Set down every entry exactly as given. Pictures are to be left out.

★ ★ ★ ★ ★

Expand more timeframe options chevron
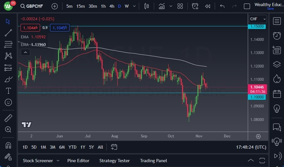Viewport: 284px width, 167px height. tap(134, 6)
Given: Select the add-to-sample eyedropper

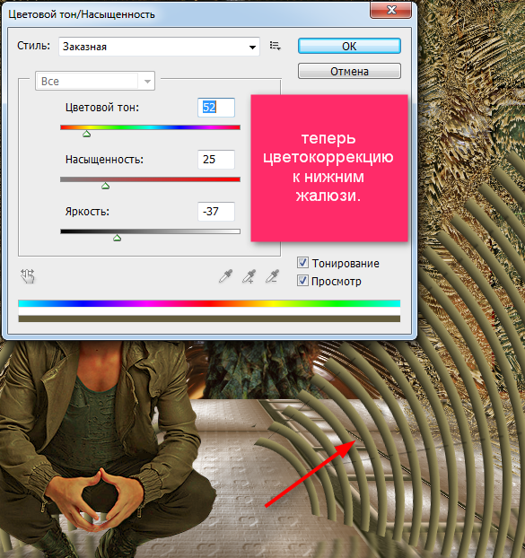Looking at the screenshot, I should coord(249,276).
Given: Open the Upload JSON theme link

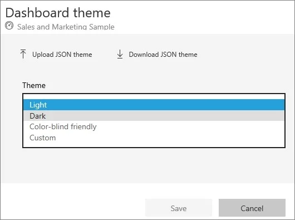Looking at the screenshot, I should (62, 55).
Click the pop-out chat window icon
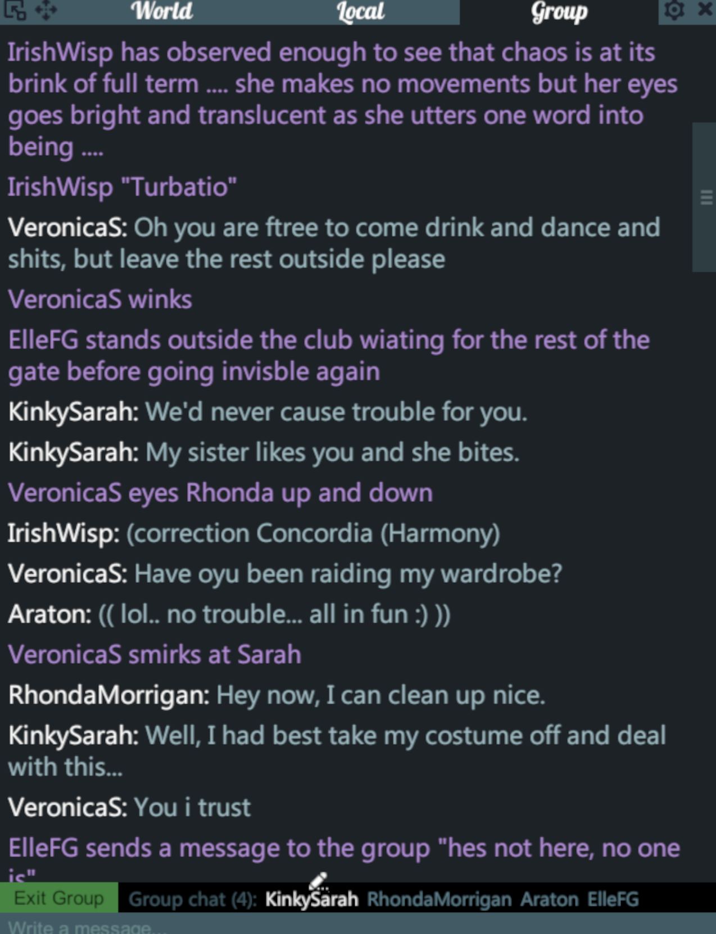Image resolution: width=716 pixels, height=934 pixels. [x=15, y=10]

★ ★ ★ ★ ★

_WRITTEN RESPONSE_
Expand more timeframe options chevron
Viewport: 284px width, 167px height. tap(134, 6)
Given: Select the add-to-sample eyedropper

Looking at the screenshot, I should coord(249,276).
Given: Open the Upload JSON theme link

Looking at the screenshot, I should (62, 55).
Click the pop-out chat window icon
Image resolution: width=716 pixels, height=934 pixels. [x=15, y=10]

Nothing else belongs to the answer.